Things I teach that are not true

Image: Tribolium castaneum (red flour beetle), Peggy Greb USDA-ARS, released to public domain.

Teaching undergraduates is an enormous pleasure (most of the time), and getting paid to do it is a privilege.  Along with that privilege, of course, comes responsibility: I should work to teach my students things that are relevant; things that are important; and of course, things that are true.

Except that sometimes I teach my students things that are not true.

Please don’t write my Dean and insist on my firing until I’ve explained.  Why would I teach my student something that isn’t true?  Well, it depends, because there are at least four kinds of things I teach that are not true.

First: exceptions.  I teach entomology (among other things), and one of things I say on the first day of class is that nearly everything else I say will be an overgeneralization.  You see, there are about a million insect species known to science, and somewhere between 2 million and 50 million more yet to be discovered.  Among these are species doing anything you can think of (and quite a few things you’d never think of*).  So any statement of the form “Insects do X” (or even “Insect family Y does X”) is a lie, unless tediously – and endlessly – hedged.  And yet we have to teach some kind of organized body of knowledge, so we teach generalities and give occasional reminders that there’s always a counterexample.  I don’t think I’m in the only field for which this is true.

Second: models.  We use simple models to represent, and communicate, our knowledge of the natural world.  In ecology, for example, the immigration-extinction balance underlying the theory of island biogeography is an abstraction, an oversimplification – and its depictions in textbooks and lecture notes are thus in a sense not true.  (For one thing, we normally ignore within-island speciation.)  But it’s useful to think about, and teach with, simple conceptual models, even knowing these simple models are not “true”.  It’s not just us.  Classical mechanics isn’t “true” either, but it’s an extremely useful approximation in many situations.  So even the physics that ecologists are said to envy teaches things that are not true.

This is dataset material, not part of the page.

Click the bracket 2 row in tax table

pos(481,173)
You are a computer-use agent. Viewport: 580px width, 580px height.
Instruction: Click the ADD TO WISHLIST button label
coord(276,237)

Third, I teach things that are not true – but that we don’t yet know are not true.  Science progresses, and things once thought true get overturned.  We once taught students that dinosaurs are extinct, but we now understand that modern dinosaurs flap and soar and perch among us, very much alive but rechristened “birds”.  We once taught students that the continents don’t move.  We once taught students that DNA can be transcribed to RNA, but not the other way around.  It’s completely certain that among the things I’m teaching today are things we’ll discover to be false tomorrow.  There’s nothing wrong with this, of course, unless we fail to alert our students to the possibility.  That we overturn previous understanding is the very definition of science: its acknowledged fallibility and its self-correction separate science from superstition.

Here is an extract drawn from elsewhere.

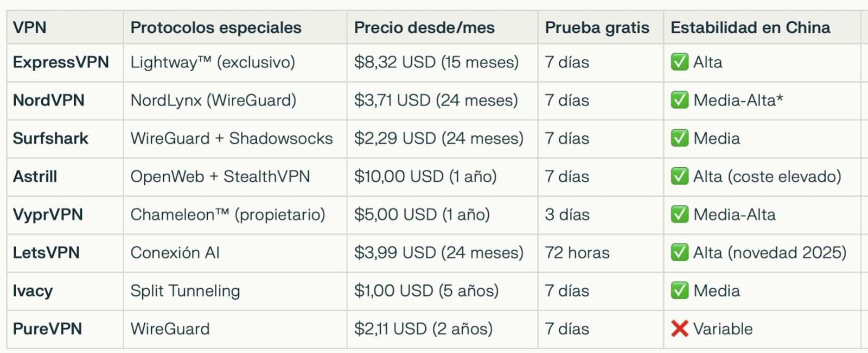Click the green checkmark in Ivacy row

coord(679,291)
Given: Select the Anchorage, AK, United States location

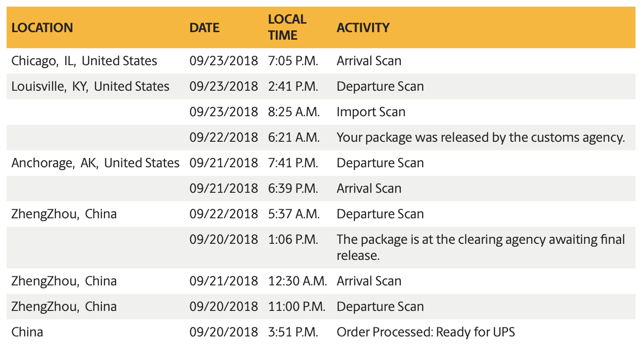Looking at the screenshot, I should pyautogui.click(x=95, y=163).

And that’s why there’s a fourth category: I sometimes, knowingly but temporarily, teach things that are not true.  Let me give you an example. In the 1960s, Thomas Park and colleagues ran some now-classic experiments on the outcome of competition in flour beetles.  Two species of beetles (Tribolium castaneum and T. confusum; the former is pictured above) can be reared easily in small vials of flour.  Under some environmental conditions, T. castaneum predictably drives T. confusum extinct, and other under conditions, it’s the reverse.  That’s easily understood.  But under certain other conditions, one species always “wins” – but which of the two species wins depends on their initial frequencies.  This would be a puzzling result in the absence of theory, but it’s actually a clear prediction of the Lotka-Volterra competition model.  That model, a very simple piece of math describing two species competing for shared but limiting resources, is a centrepiece of undergraduate ecology courses (and a building block for many more complex models).  We want our students to understand it, and it’s enormously helpful that Park’s flour beetles provide an example of its least intuitive outcome.

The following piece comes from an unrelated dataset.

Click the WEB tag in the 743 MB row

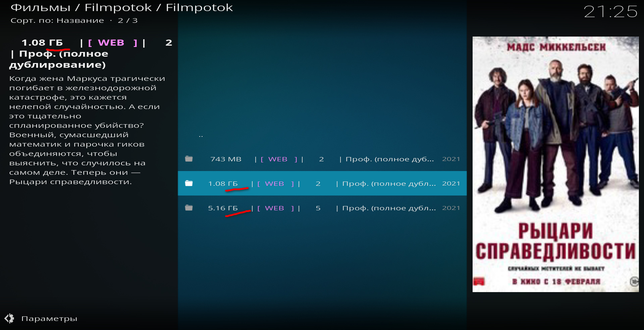[278, 159]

So I’ve always taught about Park’s flour beetles – but I’ve just learned (from a paper by Shigeki Kishi) that in fact, the frequency-dependent outcome of flour beetle interactions probably doesn’t have anything to do with resource competition**.  Instead, it probably arises from reproductive interference.  In brief, T. confusum males in mixed culture attempt to mate with females of either species, and they damage the genitalia and reduce fecundity of T. castaneum females***.  If there are enough T. confusum, this effect counters the competitive superiority of T. castaneum – but this is not at all what frequency-dependent outcomes in the Lotka-Volterra model are about.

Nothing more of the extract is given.